[start of Extract to read]

Mac in the Shell: Debugging Python
Volume Number: 25
Issue Number: 11
Column Tag: Mac in the Shell
Mac in the Shell: Debugging Python
Stepping through code
with pdb
by Edward Marczak
Welcome
We've been covering Python in this column for the last few months. We've gone from the basics, such as built in data types, variable assignment and so on, through more advanced concepts such as creating classes and integrating with Cocoa via PyObj-C. The intent was never to imagine that this column alone would turn you into a master Python programmer, but to give you the tools and direction to do so. One tool that you will need on that journey, though, is a decent debugger. While it's less common in scripting languages like Python and Ruby to use a debugger, when something is just not working out as expected and you can't figure out why, a peek at the code while it's running is invaluable. This month, I'll show you how to do that in Python using the python debugger ("pdb").
Do The Needful
Using a Shell
The instructions in this column always try to respect the way people are used to working. However, debuggers are interactive and grew up in a shell environment. While there may be interaction with certain editors, that will be outside of the scope for this article. Edit in whatever editor you like, but we're going to run and debug from a shell. (I think the general unease with the shell is lessening in the Mac community...right?). So, fire up Terminal.app (or iTerm, Terminator, etc.) and we'll get started.
Learning Your History
A debugger is itself a program that lets you examine another running program. You can use a debugger to step through the running code of the target program one line at a time, examine the values of variables at a given point in the code, run up until a certain breakpoint and examine a program crash or exception. One of the more well-known multi-language debuggers is the GNU Debugger, or "gdb." While you could use gdb to debug Python, there happens to exist a Python-specific clone of GDB called pdb, or, the Python Debugger.
In many scripting languages, programs are typically relatively short, and debuggers are often unnecessary. Many scripters are accustomed to sprinkling 'print' or logging statements through their code that reveals the value of particular variables at a particular point in the program's execution. However, you may have realized that Python is a bit more grown up than many traditional scripting languages. There are many fairly large systems written in Python. As an application gets larger and contains more dependencies, a dedicated debugger becomes not only useful, but necessary.
Getting Started
We'll start off with some simple code as an example of basic debugging. You write the code in listing 1 in the hopes finding prime numbers through and including 10.
Listing 1: prime_debug.py - sample code for debugging.

[end of Extract to read]
[start of Raw data]

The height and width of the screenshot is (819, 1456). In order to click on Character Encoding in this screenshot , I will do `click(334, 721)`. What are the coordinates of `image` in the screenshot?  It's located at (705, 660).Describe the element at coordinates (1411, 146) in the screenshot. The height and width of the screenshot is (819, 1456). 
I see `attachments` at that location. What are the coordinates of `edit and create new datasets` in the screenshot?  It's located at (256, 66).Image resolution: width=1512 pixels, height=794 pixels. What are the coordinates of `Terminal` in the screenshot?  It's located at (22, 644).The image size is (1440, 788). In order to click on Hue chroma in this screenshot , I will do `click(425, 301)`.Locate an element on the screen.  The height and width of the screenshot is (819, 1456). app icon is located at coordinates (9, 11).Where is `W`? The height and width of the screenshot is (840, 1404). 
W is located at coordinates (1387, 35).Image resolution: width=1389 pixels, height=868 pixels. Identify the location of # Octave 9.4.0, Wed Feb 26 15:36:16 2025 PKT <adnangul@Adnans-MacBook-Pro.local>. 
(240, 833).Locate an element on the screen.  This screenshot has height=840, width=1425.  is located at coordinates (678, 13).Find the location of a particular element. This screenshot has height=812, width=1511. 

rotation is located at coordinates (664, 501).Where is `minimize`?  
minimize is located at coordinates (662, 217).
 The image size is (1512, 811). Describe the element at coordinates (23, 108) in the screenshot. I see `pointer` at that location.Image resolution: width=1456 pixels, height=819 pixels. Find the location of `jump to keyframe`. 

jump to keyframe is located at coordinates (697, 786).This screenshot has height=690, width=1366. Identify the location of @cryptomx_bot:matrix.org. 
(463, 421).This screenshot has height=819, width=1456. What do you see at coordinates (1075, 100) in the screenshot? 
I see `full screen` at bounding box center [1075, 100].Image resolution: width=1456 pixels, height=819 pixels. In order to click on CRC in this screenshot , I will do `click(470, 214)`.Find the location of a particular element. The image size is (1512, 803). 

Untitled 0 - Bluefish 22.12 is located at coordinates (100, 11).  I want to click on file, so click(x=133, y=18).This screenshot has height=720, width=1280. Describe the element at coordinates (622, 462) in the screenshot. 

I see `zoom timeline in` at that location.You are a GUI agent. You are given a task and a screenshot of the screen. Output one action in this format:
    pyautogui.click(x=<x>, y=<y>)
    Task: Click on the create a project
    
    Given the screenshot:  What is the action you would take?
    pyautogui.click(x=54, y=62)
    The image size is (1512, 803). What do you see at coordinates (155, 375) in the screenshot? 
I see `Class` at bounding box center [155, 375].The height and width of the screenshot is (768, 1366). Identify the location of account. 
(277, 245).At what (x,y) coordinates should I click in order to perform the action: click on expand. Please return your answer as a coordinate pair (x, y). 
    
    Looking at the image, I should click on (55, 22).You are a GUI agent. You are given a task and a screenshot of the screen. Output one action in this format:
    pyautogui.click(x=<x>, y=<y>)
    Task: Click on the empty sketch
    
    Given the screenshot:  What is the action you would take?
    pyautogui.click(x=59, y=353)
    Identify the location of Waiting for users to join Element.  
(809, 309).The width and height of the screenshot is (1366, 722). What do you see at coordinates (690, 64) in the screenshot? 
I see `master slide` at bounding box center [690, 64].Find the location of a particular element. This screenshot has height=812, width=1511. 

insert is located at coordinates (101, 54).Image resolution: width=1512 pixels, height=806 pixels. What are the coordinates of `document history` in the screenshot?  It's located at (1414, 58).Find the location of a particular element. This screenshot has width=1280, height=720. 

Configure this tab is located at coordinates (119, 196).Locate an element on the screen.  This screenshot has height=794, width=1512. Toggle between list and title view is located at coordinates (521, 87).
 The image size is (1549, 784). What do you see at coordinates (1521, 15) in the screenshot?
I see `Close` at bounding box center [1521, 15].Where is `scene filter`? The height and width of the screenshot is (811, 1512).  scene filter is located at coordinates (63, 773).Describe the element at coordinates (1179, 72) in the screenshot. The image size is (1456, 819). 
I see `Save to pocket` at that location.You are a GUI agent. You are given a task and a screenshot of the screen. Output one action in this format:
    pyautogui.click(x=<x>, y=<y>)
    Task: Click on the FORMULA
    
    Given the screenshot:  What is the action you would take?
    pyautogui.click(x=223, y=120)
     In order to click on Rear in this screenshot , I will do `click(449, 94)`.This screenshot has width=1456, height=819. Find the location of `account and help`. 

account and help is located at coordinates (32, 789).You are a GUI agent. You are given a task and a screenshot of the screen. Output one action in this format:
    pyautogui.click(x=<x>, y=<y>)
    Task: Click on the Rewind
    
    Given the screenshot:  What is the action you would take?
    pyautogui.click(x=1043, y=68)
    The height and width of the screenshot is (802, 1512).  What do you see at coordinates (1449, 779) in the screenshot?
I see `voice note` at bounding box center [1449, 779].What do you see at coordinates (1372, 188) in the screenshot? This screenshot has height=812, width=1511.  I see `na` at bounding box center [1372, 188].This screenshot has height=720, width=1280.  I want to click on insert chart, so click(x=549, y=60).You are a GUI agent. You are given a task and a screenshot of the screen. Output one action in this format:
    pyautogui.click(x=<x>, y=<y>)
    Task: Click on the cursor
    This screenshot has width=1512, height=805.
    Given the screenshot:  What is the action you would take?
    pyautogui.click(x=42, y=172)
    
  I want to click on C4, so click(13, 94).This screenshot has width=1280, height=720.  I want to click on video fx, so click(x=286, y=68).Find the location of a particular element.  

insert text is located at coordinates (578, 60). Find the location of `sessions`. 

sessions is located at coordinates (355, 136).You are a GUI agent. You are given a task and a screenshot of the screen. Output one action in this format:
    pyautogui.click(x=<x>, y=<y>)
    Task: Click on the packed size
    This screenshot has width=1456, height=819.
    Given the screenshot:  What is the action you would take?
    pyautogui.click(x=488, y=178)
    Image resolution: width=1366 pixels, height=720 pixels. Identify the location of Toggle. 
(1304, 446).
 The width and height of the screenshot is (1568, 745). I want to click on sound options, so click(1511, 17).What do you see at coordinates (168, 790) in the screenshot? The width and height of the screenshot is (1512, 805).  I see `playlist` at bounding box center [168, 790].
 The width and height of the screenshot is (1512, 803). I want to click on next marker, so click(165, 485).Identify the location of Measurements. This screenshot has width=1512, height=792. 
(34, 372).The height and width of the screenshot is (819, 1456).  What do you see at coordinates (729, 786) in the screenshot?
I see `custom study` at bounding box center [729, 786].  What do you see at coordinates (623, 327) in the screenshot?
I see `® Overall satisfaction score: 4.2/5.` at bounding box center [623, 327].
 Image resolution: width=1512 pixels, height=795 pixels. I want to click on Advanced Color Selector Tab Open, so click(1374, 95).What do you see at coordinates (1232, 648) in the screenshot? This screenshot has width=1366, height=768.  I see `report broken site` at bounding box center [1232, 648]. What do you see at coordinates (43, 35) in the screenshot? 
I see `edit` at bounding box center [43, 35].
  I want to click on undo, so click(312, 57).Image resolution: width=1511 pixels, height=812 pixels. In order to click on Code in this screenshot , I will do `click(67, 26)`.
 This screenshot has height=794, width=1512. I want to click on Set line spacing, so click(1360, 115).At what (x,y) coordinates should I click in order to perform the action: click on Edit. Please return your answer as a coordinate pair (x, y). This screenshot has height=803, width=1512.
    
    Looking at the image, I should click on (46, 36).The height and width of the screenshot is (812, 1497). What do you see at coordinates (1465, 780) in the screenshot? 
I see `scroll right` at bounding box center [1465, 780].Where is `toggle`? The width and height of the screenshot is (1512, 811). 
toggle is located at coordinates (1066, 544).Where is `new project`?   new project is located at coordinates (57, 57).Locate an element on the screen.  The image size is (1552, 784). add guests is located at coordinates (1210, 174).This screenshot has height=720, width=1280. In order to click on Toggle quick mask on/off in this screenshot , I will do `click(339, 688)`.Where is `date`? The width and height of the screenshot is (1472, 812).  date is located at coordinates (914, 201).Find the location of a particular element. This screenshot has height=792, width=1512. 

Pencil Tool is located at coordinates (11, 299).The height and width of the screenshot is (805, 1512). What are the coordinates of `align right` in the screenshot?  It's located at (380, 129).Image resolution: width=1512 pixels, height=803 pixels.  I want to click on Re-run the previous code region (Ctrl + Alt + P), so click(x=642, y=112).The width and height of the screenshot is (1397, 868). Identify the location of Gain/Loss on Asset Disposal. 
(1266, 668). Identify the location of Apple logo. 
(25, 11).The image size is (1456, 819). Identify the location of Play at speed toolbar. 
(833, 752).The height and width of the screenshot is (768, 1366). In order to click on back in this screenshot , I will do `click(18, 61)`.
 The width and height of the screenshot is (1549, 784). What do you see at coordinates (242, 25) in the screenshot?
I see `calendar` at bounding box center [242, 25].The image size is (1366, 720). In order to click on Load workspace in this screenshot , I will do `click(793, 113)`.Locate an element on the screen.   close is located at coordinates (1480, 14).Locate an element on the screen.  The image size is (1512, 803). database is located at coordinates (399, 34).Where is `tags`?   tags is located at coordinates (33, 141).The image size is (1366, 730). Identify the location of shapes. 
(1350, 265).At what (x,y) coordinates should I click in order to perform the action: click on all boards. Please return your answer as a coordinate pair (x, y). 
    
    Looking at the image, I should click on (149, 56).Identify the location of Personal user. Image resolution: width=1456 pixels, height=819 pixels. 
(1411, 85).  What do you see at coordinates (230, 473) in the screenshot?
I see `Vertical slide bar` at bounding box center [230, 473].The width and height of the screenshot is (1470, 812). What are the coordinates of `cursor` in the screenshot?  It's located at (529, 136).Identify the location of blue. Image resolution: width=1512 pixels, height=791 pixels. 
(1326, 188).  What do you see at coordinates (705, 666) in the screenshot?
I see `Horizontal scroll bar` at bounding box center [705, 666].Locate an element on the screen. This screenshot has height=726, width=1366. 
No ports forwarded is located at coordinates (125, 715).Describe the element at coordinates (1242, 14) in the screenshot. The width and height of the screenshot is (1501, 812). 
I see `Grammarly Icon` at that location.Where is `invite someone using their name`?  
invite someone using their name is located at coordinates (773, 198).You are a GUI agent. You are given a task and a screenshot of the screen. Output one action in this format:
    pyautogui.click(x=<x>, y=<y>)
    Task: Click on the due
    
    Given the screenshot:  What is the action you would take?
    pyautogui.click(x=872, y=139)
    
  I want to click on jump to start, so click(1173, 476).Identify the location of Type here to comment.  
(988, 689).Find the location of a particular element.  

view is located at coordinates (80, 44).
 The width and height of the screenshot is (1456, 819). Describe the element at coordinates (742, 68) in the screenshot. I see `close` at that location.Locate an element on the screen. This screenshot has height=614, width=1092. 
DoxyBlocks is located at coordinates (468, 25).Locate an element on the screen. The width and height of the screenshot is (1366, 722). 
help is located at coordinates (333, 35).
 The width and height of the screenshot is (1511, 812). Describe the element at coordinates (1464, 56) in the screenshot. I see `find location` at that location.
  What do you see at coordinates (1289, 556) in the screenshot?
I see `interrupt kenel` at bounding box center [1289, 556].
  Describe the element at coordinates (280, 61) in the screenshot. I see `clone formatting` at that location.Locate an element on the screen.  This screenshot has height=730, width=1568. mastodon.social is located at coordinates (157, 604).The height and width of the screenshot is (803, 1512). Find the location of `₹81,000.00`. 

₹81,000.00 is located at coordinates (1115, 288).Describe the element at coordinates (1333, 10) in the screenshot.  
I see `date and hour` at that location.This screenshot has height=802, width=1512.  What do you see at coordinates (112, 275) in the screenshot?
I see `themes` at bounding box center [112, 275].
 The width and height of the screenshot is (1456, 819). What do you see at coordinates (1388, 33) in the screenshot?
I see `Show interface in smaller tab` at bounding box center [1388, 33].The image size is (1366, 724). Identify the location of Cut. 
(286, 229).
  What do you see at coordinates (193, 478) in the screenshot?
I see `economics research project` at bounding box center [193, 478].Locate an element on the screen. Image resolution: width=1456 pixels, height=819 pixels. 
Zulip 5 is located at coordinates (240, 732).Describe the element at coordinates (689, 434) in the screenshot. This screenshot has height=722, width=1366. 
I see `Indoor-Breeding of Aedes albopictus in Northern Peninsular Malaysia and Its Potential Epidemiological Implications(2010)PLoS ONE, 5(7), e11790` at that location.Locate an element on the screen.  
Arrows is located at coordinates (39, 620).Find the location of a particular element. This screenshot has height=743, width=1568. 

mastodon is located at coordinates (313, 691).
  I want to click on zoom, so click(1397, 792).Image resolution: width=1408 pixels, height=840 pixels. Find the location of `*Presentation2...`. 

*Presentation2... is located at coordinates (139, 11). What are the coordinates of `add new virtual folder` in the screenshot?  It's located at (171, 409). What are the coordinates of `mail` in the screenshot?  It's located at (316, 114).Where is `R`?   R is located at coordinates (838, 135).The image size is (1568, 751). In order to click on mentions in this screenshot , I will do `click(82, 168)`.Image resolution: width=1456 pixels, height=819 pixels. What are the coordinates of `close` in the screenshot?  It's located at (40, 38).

[end of Raw data]

▸ **The tasks**:
a - Answer these questions using the Python debugging article:
(i) What is the Python-specific clone of GDB called?
(ii) What does the code in listing 1 aim to find?
(iii) Through what does the column say Python was integrated with Cocoa?
b - Retype the part of the Python debugging article that opens with the words containing "In many scripting" and closes with "and including 10.".
The data has no connection to the Python debugging article.

▸ **Task-by-task solutions**:
a -
(i) It is called pdb, the Python Debugger.
(ii) It aims to find prime numbers through and including 10.
(iii) It was integrated through PyObj-C.

b -
In many scripting languages, programs are typically relatively short, and debuggers are often unnecessary. Many scripters are accustomed to sprinkling 'print' or logging statements through their code that reveals the value of particular variables at a particular point in the program's execution. However, you may have realized that Python is a bit more grown up than many traditional scripting languages. There are many fairly large systems written in Python. As an application gets larger and contains more dependencies, a dedicated debugger becomes not only useful, but necessary.
Getting Started
We'll start off with some simple code as an example of basic debugging. You write the code in listing 1 in the hopes finding prime numbers through and including 10.